Chroniques / Jean-Baptiste Noé
Chroniques
Jean-Baptiste Noé
Chronique
L’Égypte dans l’impasse
par Jean-Baptiste Noé
Entourée de pays en guerre, frappée par une violente crise économique, l’Égypte est dans l’impasse. La peur des frères musulmans est l’assurance vie d’un pouvoir qui n’a pas réussi à mener les réformes essentielles.
Il a fallu attendre de nombreuses années et subir d’importants retards, mais le Grand musée d’Égypte est désormais ouvert depuis octobre 2024, même si son inauguration n’a pas encore eu lieu. C’est une incontestable réussite, qui associe une muséographie moderne et soignée à des pièces archéologiques de grande valeur. Deux fois plus grand que le Louvre, couvrant près de dix millénaires d’histoire, ce musée est l’œuvre de la volonté tenace d’al Sissi, un projet pharaonique pour une Égypte qui veut être fière d’elle-même.
Dans une verrière lumineuse, la salle principale s’ouvre sur les pyramides et le plateau de Gizeh. Une merveille architecturale qui renvoie le vieux musée du Caire de la place Tahrir à son charme désuet des années 1950. Mais pour y entrer, il faut traverser les quartiers pauvres du Caire, rouler dans des rues poussiéreuses où s’entassent des enfants pieds nus et des chevaux faméliques. Les Égyptiens ont payé par la dette un plaisir aux touristes internationaux amateurs d’égyptologie, qui après une journée passée dans ce nouveau musée grandiose, pourront s’envoler à Charm el-Cheikh pour quelques jours de détente en mer Rouge.
Le musée ne nourrit pas
"Le musée est magnifique et nous en sommes très fiers" nous dit ouvertement le chauffeur de taxi "mais il ne donne pas du pain à mes enfants". Partout en Égypte l’inflation est au plus haut. Les prix des denrées alimentaires s’envolent, ceux des logements aussi. La faute à une économie tenue par l’administration, où la corruption est omniprésente et où une partie des fonds publics sert à autre chose qu’aux investissements prévus. Le nouveau Caire étend ses rues et ses promesses d’urbanisme moderne pour une classe moyenne qui n’existe pas vraiment. Place Tharir, haut lieu de la contestation de 2011, la police est beaucoup plus présente depuis trois mois. Et à quatre stations de métro, des quartiers délabrés, des voitures hors d’âge, des enfants en guenilles et des frères musulmans qui prospèrent.
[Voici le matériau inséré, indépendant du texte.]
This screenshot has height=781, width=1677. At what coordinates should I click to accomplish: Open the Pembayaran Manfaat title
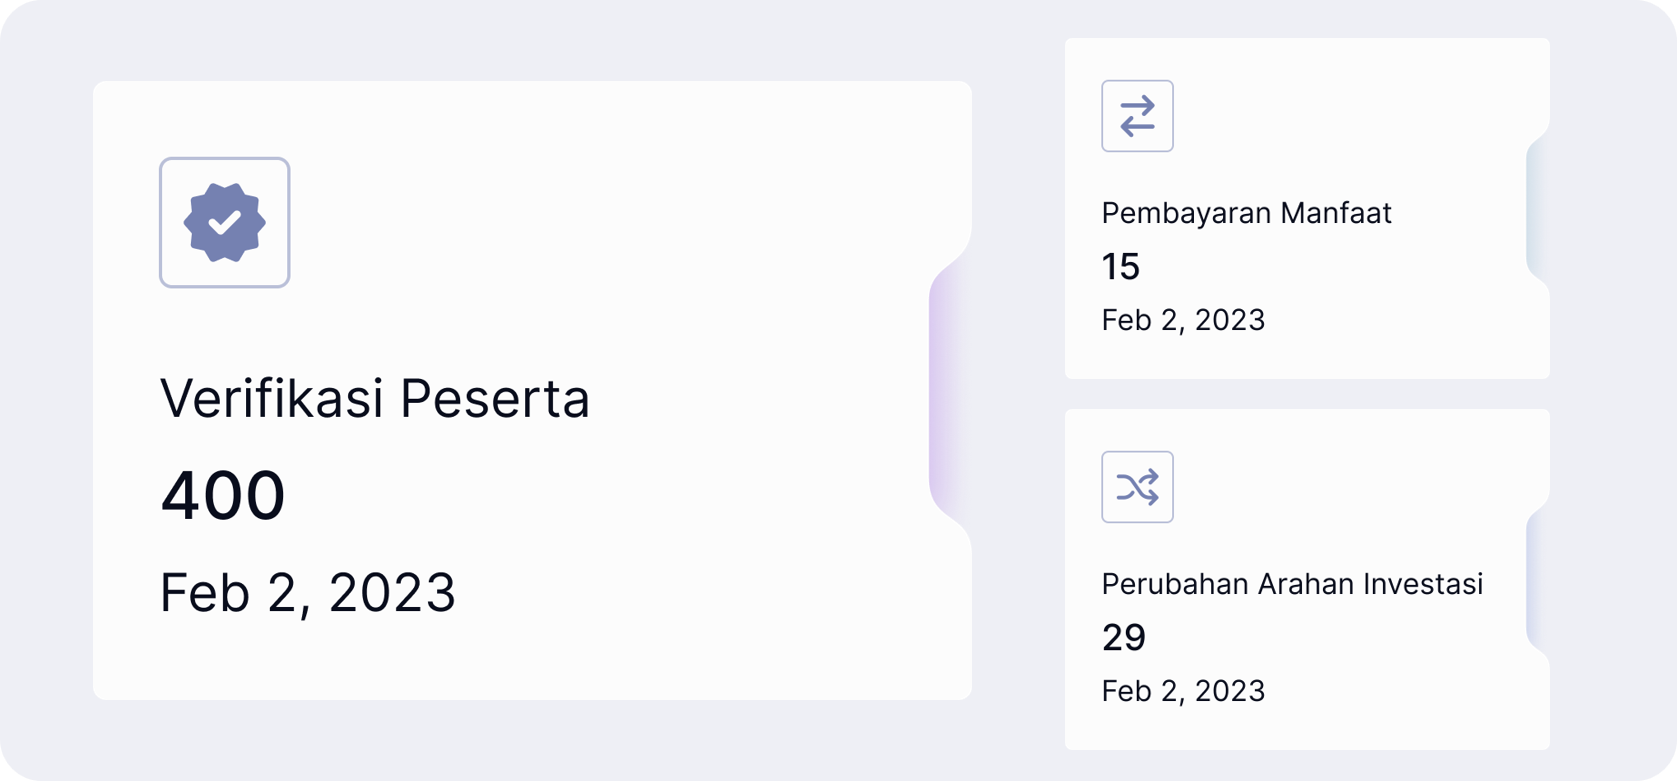1246,213
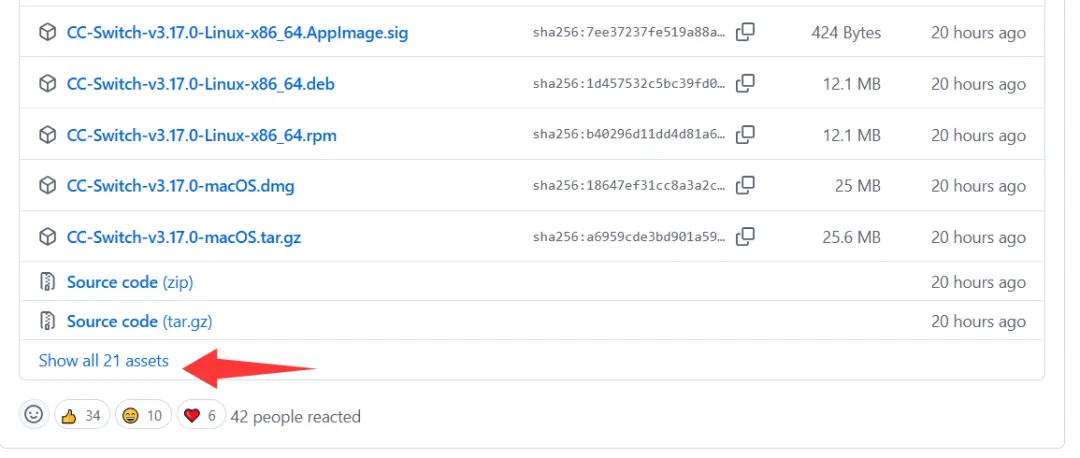Copy SHA256 hash for macOS.dmg file

(x=745, y=186)
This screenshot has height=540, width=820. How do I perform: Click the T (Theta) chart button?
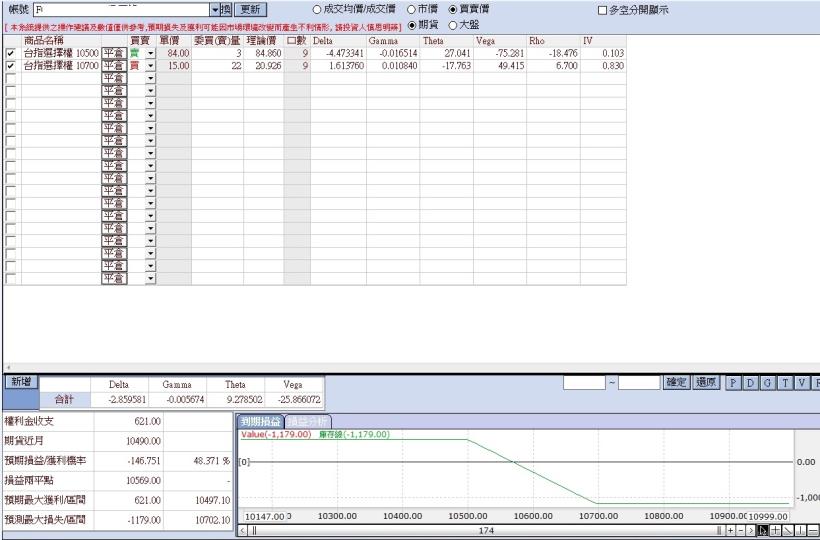[x=784, y=383]
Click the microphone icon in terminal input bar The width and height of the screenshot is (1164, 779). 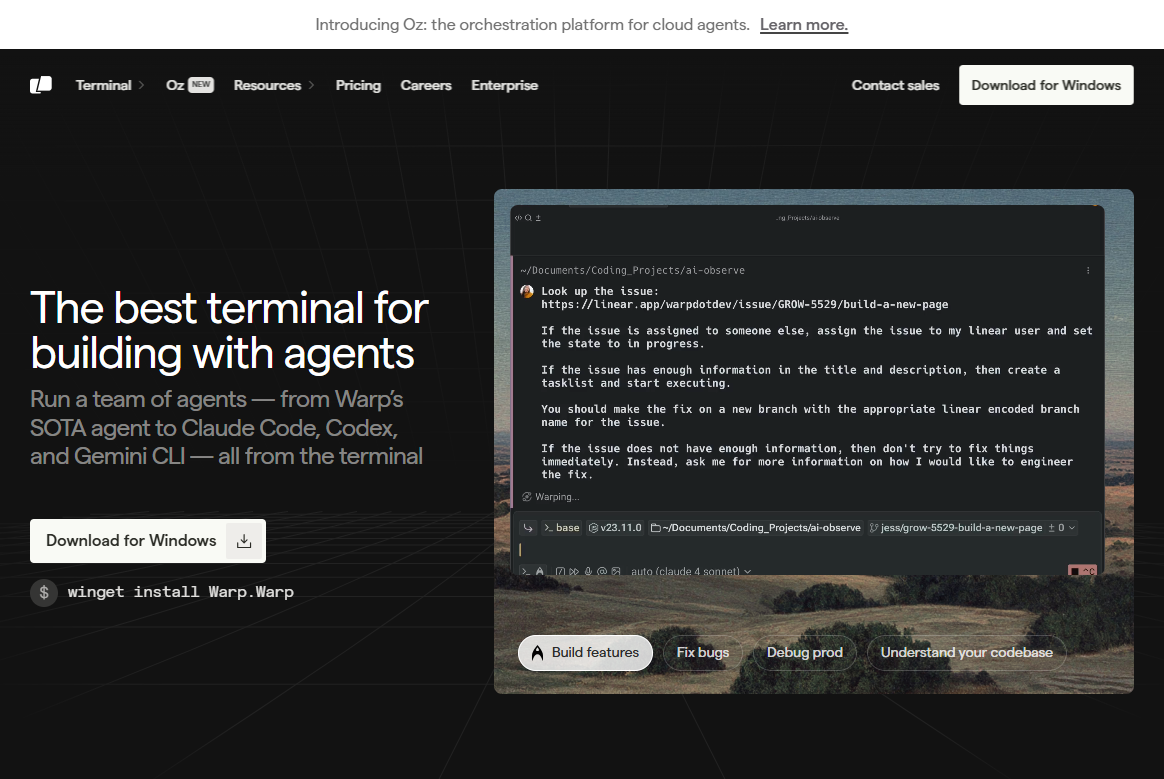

Une île au milieu des tourments
Pauvre Égypte, seul pays stable au milieu des tourments. À l’ouest, la Libye en fracture clanique depuis 2011, routes de tous les trafics de l’Afrique vers l’Europe. Au sud, un Soudan en guerre ethnique d’une rare violence depuis le printemps 2022, dont les milliers de réfugiés soudanais qui s’entassent au Caire sont les stigmates de la crise. À l’est, Gaza, un mur dressé le long de la frontière pour éviter l’arrivée d’une population vue avec beaucoup de méfiance. À Damas, à une heure de vol du Caire, un pouvoir islamiste qui a pris le pouvoir et dont beaucoup craignent l’effet domino dans la région. Prestement, le gouvernement égyptien a interdit la délivrance de visa aux Syriens pour éviter toute infiltration djihadiste. La sécurité est renforcée sur les lieux touristiques et dans les aéroports.
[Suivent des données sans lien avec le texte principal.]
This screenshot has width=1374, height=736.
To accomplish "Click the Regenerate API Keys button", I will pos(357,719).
L’Égypte tient encore sur deux piliers fragilisés : le canal et le tourisme. Mais depuis octobre 2023, les revenus issus de Suez ont fondu de 60 %. En cause, la guérilla des Houthis qui depuis leurs montagnes du Yémen, tirent sur les cargos, obligeant les compagnies à contourner l’Afrique. Moins de passages par Suez et donc moins de devises pour subventionner le blé et la nourriture. Et donc plus de hausse des prix pour une Égypte déjà lourdement affectée par la guerre d’Ukraine et le blocage des céréales en mer Noire.
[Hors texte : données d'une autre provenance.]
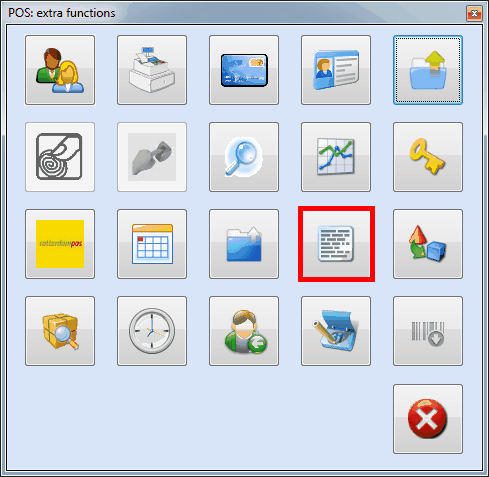Click the greyed-out hand scanner icon

click(x=152, y=157)
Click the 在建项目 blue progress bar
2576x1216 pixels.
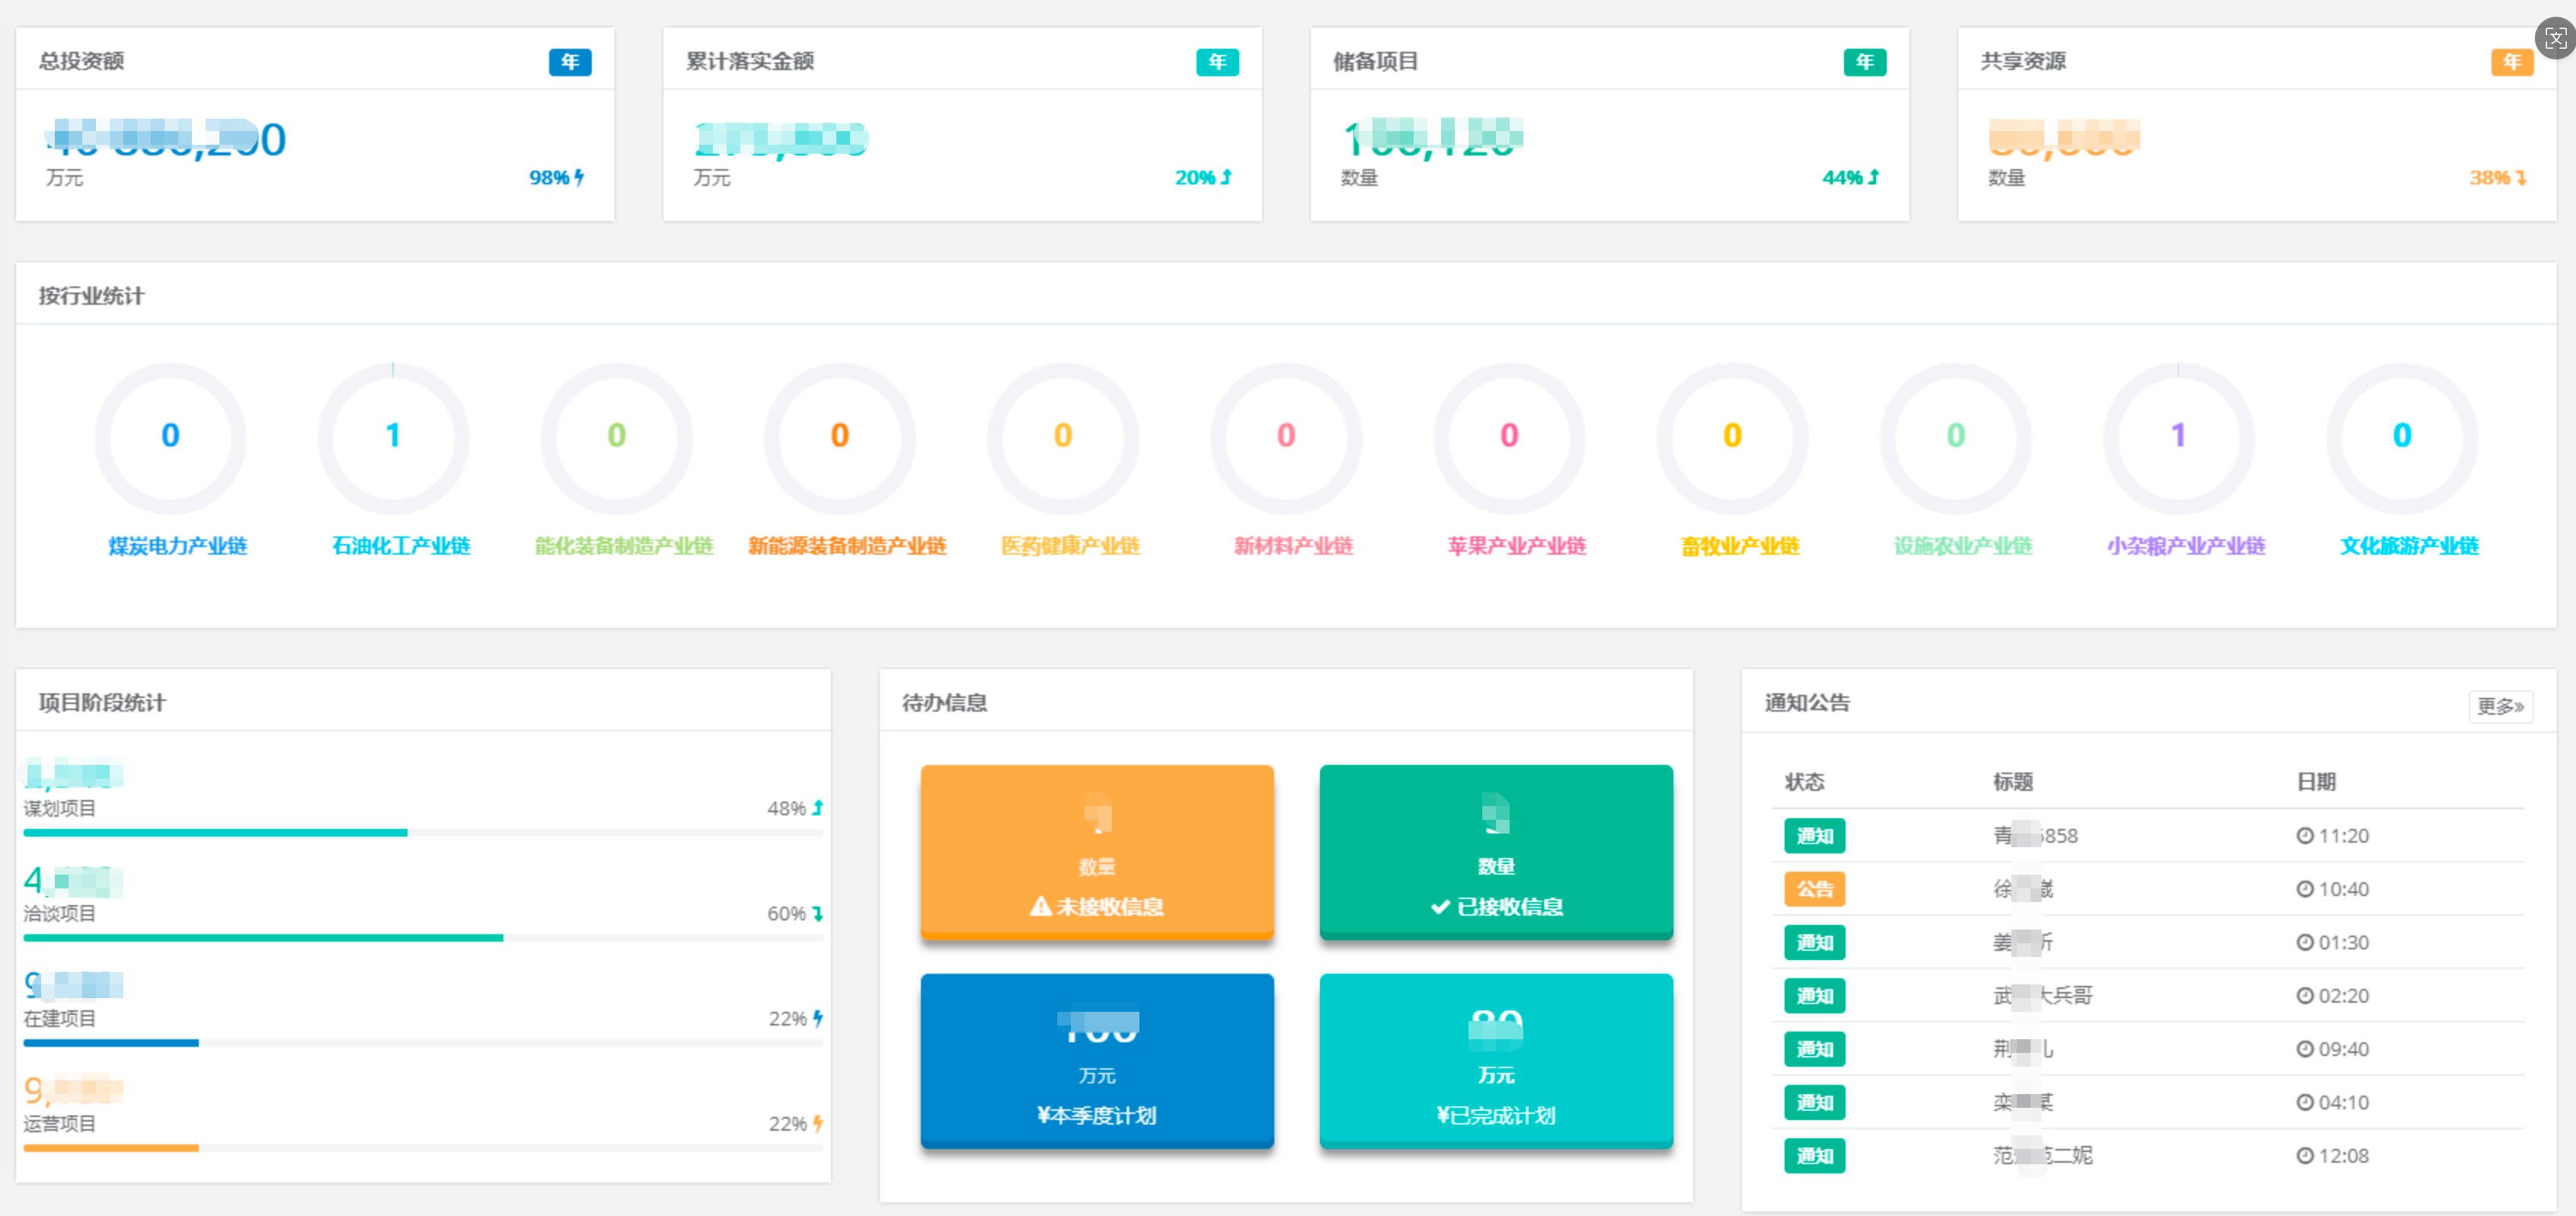tap(111, 1043)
Qu’un attentat touche des touristes, comme en 2018 et 2019, et ce sera l’autre pilier qui tombera, plongeant des milliers de familles dans le chômage. Le gouvernement actuel n’est guère apprécié, mais la brève expérience des frères musulmans (2012-2013) a laissé un souvenir amer. Faute de mieux, et par peur du pire, al Sissi tient. Mais si l’Égypte venait à être directement touchée par les cyclones géopolitiques de sa région, il n’est pas certain que les cars blindés de la place Tahrir puissent faire quoi que ce soit pour éviter un vent de changement.